The 2018-19 issue of the Australian System of National Accounts (ASNA) (cat. no. 5204.0) implements revisions to ownership transfer costs. The revisions align the chain volume measures of ownership transfer costs to the number of title transfers of land, dwellings and buildings. Exemptions to stamp duty have also been incorporated, consistent with the 2008 System of National Accounts (SNA).


Concept of ownership transfer costs

Ownership transfer costs are charges such as taxes or services enterprises incur when they acquire or dispose of assets. They are capitalised as part of gross fixed capital formation (GFCF) when they relate to non-financial assets and written off as intermediate consumption when they apply to financial assets.

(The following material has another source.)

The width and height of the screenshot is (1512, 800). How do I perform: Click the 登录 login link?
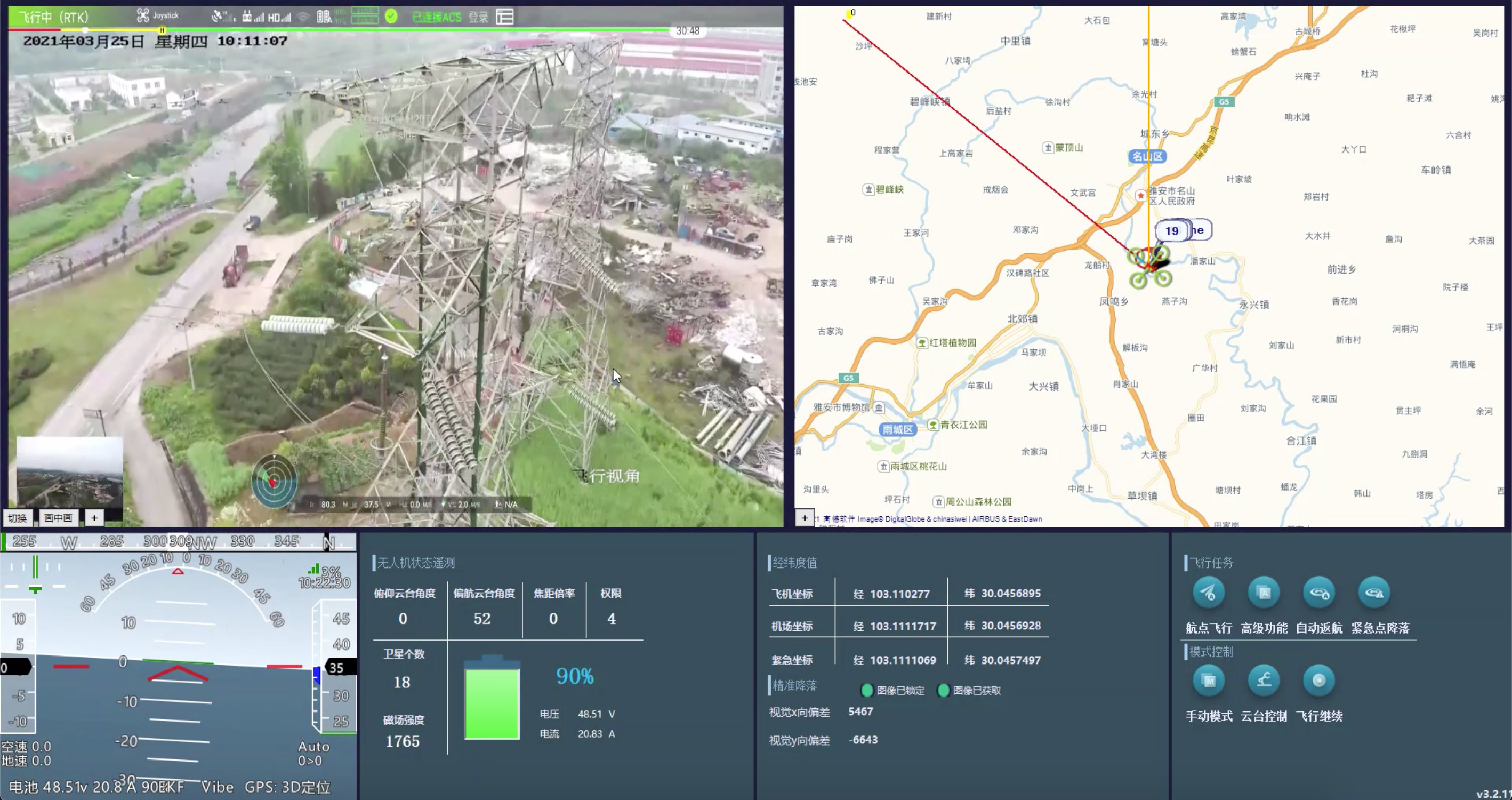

The revisions implemented in the 2018-19 National Accounts relate to the GFCF category. This covers only costs of ownership transfer on land, buildings, structures and dwellings and includes the following four components:

  • Real estate fees incurred on acquisitions;
  • Legal fees incurred on acquisitions and disposals;
  • Stamp duties paid on acquisitions; and
  • Government transfer charges paid on acquisitions and disposals.

Assets other than land, buildings and dwellings may also incur ownership transfer costs, but these are included in the asset category to which they were connected. For example, an installation service on a piece of machinery or equipment would be included in the machinery and equipment category of GFCF.


Revisions to 2018-19 ASNA

In the 2018-19 ASNA, the volume measures of ownership transfer costs related to real estate fees, legal fees and government transfer are aligned to the number of title transfers. This replaces the previous methodology of using price deflation, resulting in revisions from 2010-11 onwards. The volume estimates of stamp duties has been aligned to the number of title transfers on land, buildings and dwellings adjusted for exemptions provided to some first home buyers from paying stamp duty.

The revisions to GFCF for ownership transfer costs chain volumes are shown in Figure 1. The chain volume of ownership transfer costs was revised from 0.1%, down to -5.4% in 2017-18. This downward revision is mainly due to new policies introduced in Victoria, Queensland and New South Wales from 1 July 2017, which exempts first home buyers from paying stamp duty on properties valued below $600,000 in Victoria and $550,000 in Queensland and New South Wales, significantly reducing the number of title transfers in these States that incur stamp duty.

Figure 1: Chain volume measures of GFCF ownership transfer costs
Figure 1 shows Chain volume measures of GFCF ownership transfer costs


Rationale for change to deflator estimates

High quality chain volume estimates of ownership transfer costs require each component to be deflated using an appropriate price index or that the current price for ownership transfer costs are revalued using a relevant quantity indicator.

The number of title transfers as reported through administrative data from each state office is a good indicator of the quantity of services provided by intermediaries (e.g. real estate agents, legal professionals and the government). The assumption is that the vast majority of land, dwellings and buildings are transacted through agents and attract the associated fees.

The volume of stamp duties is more complex and accounts for a significant proportion of ownership transfer costs. Taxes on products such as stamp duties should be aligned to the size of the tax base and therefore only includes those title transfers that attract stamp duty.


Conclusion

In the 2018-19 ASNA, improvements have been made to the chain volumes estimates of GFCF for ownership transfer costs which was introduced revisions from 2010-11 onwards.

More information on the estimation of ownership transfer costs can be found in chapter 10 of Australian System of National Accounts: Concepts, Sources and Methods (cat. no. 5216.0).